▶ _Request_
Copy the records word for word, from the very beginning through the line that contains "listed (498, 582)", and stop there.

▶ _Data provided_

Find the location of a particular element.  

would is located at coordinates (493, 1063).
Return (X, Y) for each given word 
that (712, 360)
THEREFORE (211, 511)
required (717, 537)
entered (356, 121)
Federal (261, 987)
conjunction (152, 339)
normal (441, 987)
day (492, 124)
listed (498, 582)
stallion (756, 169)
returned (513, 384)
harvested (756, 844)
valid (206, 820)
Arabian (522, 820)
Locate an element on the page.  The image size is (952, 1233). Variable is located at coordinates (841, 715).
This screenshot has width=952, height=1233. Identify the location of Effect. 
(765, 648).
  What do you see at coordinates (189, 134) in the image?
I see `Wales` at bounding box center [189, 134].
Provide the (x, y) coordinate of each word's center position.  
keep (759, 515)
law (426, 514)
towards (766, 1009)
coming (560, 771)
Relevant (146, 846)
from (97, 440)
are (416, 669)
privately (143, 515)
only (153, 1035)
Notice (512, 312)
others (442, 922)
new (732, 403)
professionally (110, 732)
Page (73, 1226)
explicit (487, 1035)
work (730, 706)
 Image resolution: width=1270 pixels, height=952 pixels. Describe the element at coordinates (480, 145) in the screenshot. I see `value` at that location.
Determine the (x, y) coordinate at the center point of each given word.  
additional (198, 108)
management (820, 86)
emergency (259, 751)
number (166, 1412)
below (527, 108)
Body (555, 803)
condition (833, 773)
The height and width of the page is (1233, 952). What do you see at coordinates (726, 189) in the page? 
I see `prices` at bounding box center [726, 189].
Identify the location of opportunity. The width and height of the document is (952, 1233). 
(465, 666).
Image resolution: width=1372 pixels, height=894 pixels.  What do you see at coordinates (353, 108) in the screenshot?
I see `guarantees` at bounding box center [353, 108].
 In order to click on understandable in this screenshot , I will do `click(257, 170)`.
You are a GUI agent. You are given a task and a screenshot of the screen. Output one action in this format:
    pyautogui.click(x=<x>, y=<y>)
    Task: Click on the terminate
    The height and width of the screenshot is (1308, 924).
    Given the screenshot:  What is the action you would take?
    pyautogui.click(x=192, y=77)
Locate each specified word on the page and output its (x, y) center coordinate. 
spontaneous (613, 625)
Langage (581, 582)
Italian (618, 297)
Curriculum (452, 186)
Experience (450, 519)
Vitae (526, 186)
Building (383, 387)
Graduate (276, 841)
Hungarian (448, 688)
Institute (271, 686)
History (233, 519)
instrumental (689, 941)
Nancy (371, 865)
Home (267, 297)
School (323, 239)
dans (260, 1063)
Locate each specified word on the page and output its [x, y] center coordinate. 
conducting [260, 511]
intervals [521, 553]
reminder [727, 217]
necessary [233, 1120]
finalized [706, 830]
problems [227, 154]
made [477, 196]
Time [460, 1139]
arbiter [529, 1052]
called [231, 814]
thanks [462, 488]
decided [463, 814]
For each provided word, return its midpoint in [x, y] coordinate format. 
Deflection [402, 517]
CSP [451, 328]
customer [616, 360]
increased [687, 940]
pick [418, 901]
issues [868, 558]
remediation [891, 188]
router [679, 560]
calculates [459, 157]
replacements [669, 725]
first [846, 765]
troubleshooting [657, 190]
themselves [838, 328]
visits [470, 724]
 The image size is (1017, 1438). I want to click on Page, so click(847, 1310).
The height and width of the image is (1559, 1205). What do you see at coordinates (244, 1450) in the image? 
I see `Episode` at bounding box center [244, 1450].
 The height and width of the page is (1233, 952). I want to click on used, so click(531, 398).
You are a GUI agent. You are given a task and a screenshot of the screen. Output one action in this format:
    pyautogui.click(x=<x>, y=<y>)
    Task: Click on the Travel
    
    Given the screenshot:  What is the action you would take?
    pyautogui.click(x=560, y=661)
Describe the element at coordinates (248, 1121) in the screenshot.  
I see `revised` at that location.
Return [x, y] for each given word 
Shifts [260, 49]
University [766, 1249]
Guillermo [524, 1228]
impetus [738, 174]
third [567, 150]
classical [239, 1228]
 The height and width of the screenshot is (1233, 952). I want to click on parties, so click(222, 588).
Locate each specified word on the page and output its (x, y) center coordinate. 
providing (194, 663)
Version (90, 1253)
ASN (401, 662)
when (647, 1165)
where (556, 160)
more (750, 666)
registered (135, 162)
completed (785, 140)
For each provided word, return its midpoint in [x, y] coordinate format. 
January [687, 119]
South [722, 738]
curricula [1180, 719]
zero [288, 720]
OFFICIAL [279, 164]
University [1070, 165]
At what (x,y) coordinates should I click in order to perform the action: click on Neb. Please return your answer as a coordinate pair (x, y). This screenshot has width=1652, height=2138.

▶ _Answer to the exercise_
Find the location of a particular element.  

would is located at coordinates (493, 1063).
Return (X, Y) for each given word 
that (712, 360)
THEREFORE (211, 511)
required (717, 537)
entered (356, 121)
Federal (261, 987)
conjunction (152, 339)
normal (441, 987)
day (492, 124)
listed (498, 582)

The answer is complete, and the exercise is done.